On Saturday, July 16, 1921, final respects were paid to Gresham. That morning a short, private service was held in the home—a home that included a laurel sent by President Warren Harding and his wife Florence. This was followed by a funeral service at Simpson Methodist Episcopal Church on Evansville’s west side. In withering heat of 93 degrees, Reverend Frank Lenig eulogized Gresham who lay in a flag-draped coffin before a congregation that overflowed into the street.
Throughout the day, people also stood on city thoroughfares to show their respect as Gresham’s body passed by, including on its journey north to Locust Hill Cemetery for final interment. Here, with the American Legion Funkhouser Post providing full military honors, taps were played, and guns saluted as a young man’s body that fell on foreign soil nearly four years earlier was lowered into the ground. The Evansville Courier reported that his brother Wynn burst into tears and that his mother broke down as her son James made his last journey at 4 pm on this hot and steamy Saturday afternoon.
Though there was discussion of building a memorial to honor Gresham, for over three years only a glass jar with a note written by his mother marked his grave among the military stones in Locust Hill Cemetery. Finally, on Christmas Day 1925, Locust Hill sexton Charles Kirkpatrick set the first of three stones that have marked his final resting place. A larger tribute was not realized until decades later when the James Bethel Gresham Chapter 7 of Disabled American Veterans placed a flagpole and plaque in the cemetery. An additional commemorative marker was installed at the Gresham Home in Garvin Park in 2017; a house which now serves as part of a homeless veteran reintegration program.
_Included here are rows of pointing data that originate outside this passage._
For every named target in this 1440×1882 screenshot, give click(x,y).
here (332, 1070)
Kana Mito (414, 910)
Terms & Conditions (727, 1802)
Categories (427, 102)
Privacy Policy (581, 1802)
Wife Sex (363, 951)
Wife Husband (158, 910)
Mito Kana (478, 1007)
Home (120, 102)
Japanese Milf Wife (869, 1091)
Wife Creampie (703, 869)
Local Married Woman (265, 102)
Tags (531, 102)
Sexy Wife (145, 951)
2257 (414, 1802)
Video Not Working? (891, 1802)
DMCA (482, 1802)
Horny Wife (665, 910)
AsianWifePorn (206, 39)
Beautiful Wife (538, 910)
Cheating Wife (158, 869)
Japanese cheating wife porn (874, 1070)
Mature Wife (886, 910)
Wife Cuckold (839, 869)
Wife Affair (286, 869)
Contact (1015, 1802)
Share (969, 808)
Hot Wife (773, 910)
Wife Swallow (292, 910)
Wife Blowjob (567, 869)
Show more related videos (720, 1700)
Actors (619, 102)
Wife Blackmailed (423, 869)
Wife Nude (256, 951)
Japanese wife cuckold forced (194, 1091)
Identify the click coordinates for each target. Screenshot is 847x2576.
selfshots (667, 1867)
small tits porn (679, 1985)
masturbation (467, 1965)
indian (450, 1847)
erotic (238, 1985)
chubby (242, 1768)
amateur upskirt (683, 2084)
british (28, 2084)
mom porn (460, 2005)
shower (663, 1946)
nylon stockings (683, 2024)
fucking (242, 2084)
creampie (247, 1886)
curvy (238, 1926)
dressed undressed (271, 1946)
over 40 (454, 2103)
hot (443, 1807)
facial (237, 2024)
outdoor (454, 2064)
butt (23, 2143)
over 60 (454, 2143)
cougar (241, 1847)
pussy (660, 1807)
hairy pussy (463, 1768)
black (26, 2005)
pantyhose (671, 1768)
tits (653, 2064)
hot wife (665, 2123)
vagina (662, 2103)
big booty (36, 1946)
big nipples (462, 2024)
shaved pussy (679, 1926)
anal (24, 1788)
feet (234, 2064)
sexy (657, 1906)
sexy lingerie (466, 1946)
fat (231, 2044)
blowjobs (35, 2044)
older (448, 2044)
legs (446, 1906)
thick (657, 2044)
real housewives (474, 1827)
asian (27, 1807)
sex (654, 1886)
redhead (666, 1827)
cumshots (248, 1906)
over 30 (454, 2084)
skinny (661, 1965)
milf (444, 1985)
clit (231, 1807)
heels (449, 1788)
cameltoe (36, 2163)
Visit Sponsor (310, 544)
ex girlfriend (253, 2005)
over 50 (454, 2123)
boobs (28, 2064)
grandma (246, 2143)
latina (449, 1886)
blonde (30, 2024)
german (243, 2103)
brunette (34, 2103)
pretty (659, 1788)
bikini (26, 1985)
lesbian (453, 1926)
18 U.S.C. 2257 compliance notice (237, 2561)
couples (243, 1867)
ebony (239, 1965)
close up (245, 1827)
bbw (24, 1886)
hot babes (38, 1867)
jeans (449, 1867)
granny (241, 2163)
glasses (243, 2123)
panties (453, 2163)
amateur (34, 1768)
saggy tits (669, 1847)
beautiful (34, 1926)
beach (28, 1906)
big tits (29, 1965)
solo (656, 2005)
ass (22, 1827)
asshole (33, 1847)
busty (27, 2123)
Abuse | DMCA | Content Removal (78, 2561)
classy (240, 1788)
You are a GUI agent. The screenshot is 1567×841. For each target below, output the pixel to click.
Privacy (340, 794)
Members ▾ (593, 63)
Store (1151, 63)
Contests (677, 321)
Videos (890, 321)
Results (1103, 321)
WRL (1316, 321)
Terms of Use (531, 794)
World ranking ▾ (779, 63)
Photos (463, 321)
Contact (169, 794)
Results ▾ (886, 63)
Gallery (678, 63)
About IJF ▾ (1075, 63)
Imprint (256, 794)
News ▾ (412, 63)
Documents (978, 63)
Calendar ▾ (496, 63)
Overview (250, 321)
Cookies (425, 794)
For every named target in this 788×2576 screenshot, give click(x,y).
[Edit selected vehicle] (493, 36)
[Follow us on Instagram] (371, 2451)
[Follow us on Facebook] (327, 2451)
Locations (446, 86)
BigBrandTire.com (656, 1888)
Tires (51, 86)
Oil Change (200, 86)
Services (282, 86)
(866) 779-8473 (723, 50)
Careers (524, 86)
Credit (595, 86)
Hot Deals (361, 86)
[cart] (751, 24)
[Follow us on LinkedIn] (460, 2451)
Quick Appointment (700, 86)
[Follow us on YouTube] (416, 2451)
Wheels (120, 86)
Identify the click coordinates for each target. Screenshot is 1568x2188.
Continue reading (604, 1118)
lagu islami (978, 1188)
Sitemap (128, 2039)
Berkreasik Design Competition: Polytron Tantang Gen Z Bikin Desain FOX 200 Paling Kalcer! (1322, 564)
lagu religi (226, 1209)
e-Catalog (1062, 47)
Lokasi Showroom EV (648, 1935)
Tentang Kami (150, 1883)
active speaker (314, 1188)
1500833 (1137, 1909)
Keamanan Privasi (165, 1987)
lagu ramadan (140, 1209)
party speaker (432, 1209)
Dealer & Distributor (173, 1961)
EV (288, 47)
Through the years, Gresham has also been remembered in other parts of the state and country. On November 11, 1932, at 11 am in Indianapolis, an impressive memorial was dedicated in Gresham’s memory. Built to hold Gresham’s body, the family, the local American Legion, and the Service Star Mothers desired that his remains stay in Evansville. As such, this edifice now stands as a cenotaph to his memory. In McLean County, Kentucky, where he was born, a memorial bridge stood from 1928-1999, and a historical marker was placed near his birthplace in 1964. In Van Buren, Arkansas, a stone marker memorializes Gresham, Enright, and Hay.
Shortly after the deaths of Gresham, Enright, and Hay, the French placed a monument to their memory where they were originally buried. Though the Germans destroyed this monument during World War II, it was replaced by the French in 1955. In June of 2018, an additional marker was erected by the French people marking the location where Gresham, Enright, and Hay died.
Months earlier, on the centennial of Gresham’s death on November 3, 2017, a ceremony in Locust Hill cemetery honored his memory. A representative of the French government, descendants of Gresham, military personal, and local dignitaries remembered his sacrifice, a sacrifice representative of the thousands who never returned from the battlefields of a conflict whose moniker the world continues to wish had been true, “The War to end all Wars”.